Coincé dans un bout de campagne isolé étalant ses champs de blé à perte de vue, le petit Seth refuse de céder à l'ennui et à la morosité qui le cernent et fait les 400 coups, quitte à semer malgré lui la discorde. Prendre une voisine mystérieuse pour un vampire, voir ses camarades enlevés et tués, sa famille se déliter, ne sont que quelques étapes sur le long chemin de croix moral qui le conduira à la prise de conscience de ce que c'est que de vivre. Ouais, c'est pas très gai.
Philip Ridley annonce déjà avec ce film la chronique obsédante de l'ennui mystique qui oppresse les êtres isolés et leurs communautés restreintes, que l'on retrouvera dans le tout aussi mémorable (et tout aussi oublié) Darkly Noon.
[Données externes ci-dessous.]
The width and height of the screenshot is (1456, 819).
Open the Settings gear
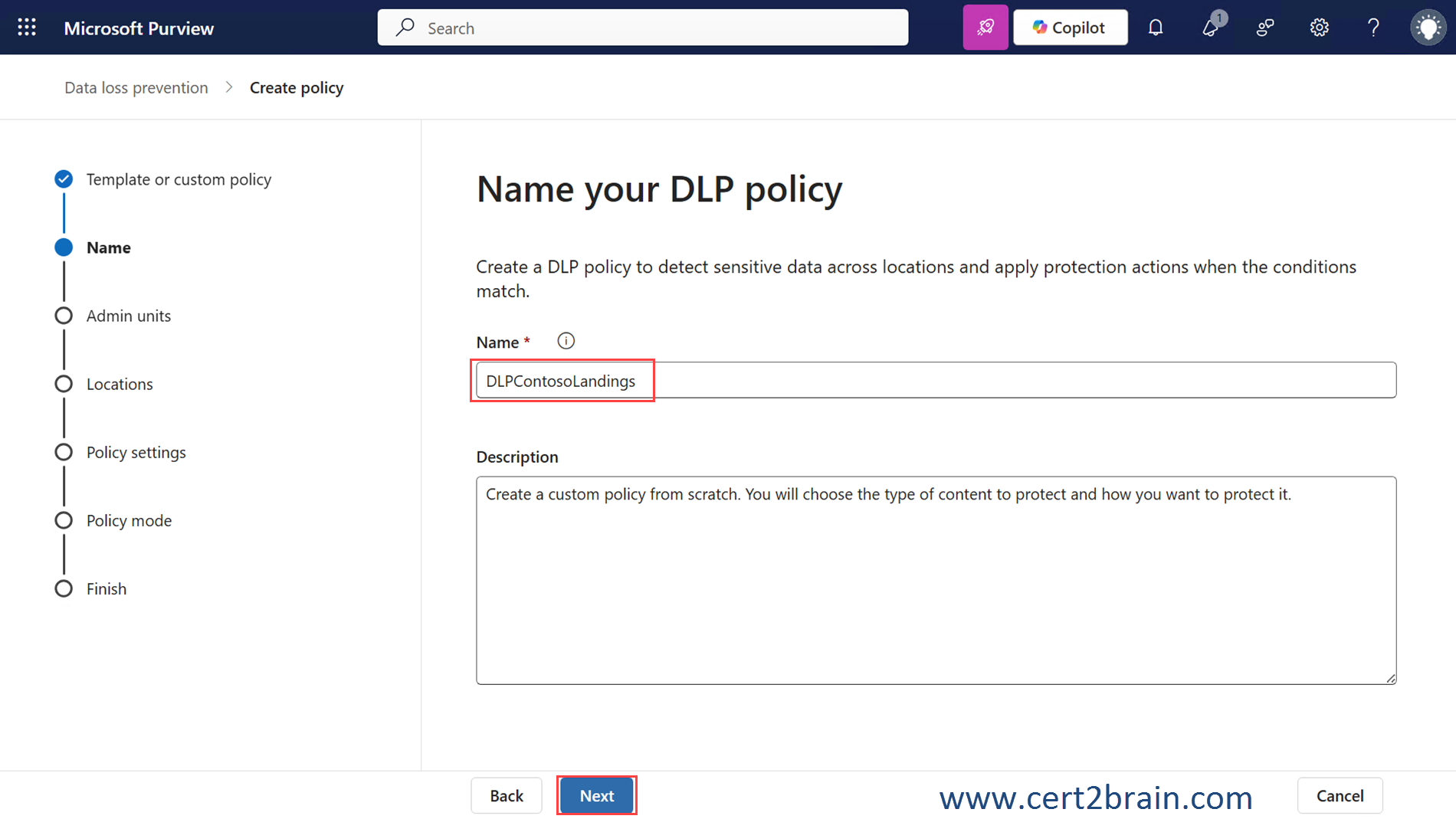click(1319, 28)
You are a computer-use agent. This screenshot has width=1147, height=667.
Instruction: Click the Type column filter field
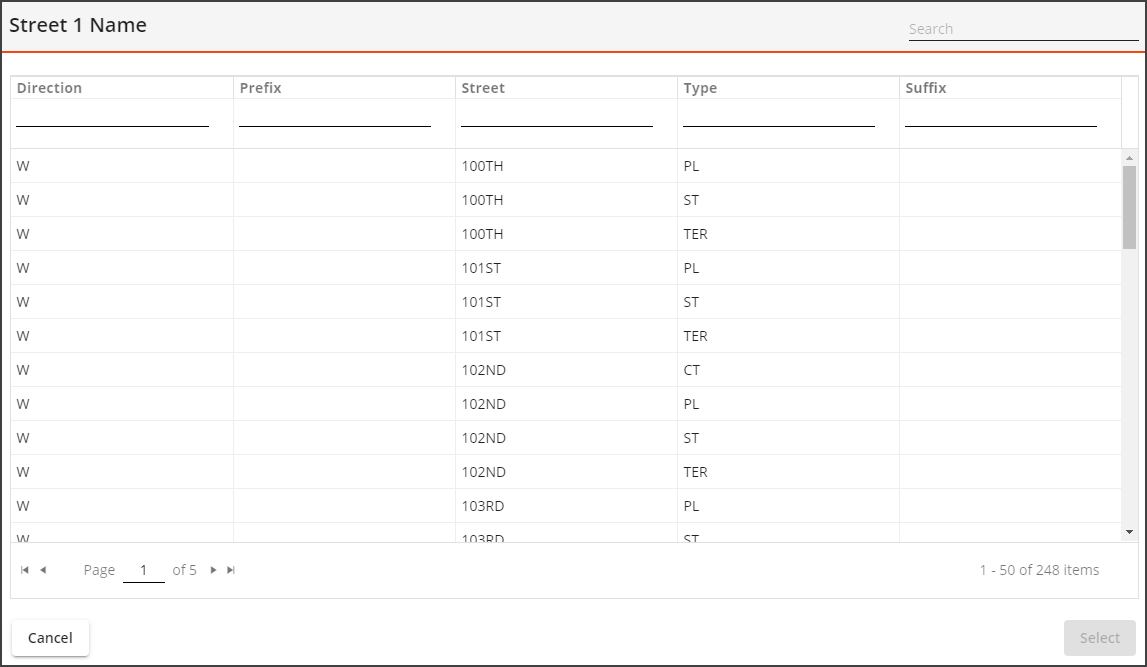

Avec pour seule issue la folie ou la mort, le tableau n'est guère engageant, mais crée une ambiance assez unique, que ponctuent des images et des symboles insolites (le bébé, le harpon, la voiture), mais néanmoins cohérents dans un ensemble flirtant sans cesse avec le fantastique et l'onirique.
Ce canevas est brodé sur un décor magnifié par la photographie, la musique et la réalisation parfaire de Ridley, peintre avant d'être cinéaste - et le moins que l'on puisse dire c'est que ça se voit. Beaucoup de plans trahissent l'influence de l'école américaine, que ce soit dans les extérieurs ocres éblouissants ou les intérieurs feutrés. La légende dit d'ailleurs que Ridley aurait repeint les épis de blé pour que leur couleur lui convienne mieux...
Enfin les acteurs sont remarquables, à commencer par le petit Jeremy Cooper, jusqu'à un tout jeune Viggo Mortensen.
Œuvre avant tout picturale et sensorielle, L'enfant miroir ne délaisse pas pour autant son histoire et ses personnages, quitte à multiplier les intrigues secondaires, jusqu'à un final abrupt mais poignant. Une belle redécouverte pour un film exhumé depuis peu en France par la collection Blaq Market.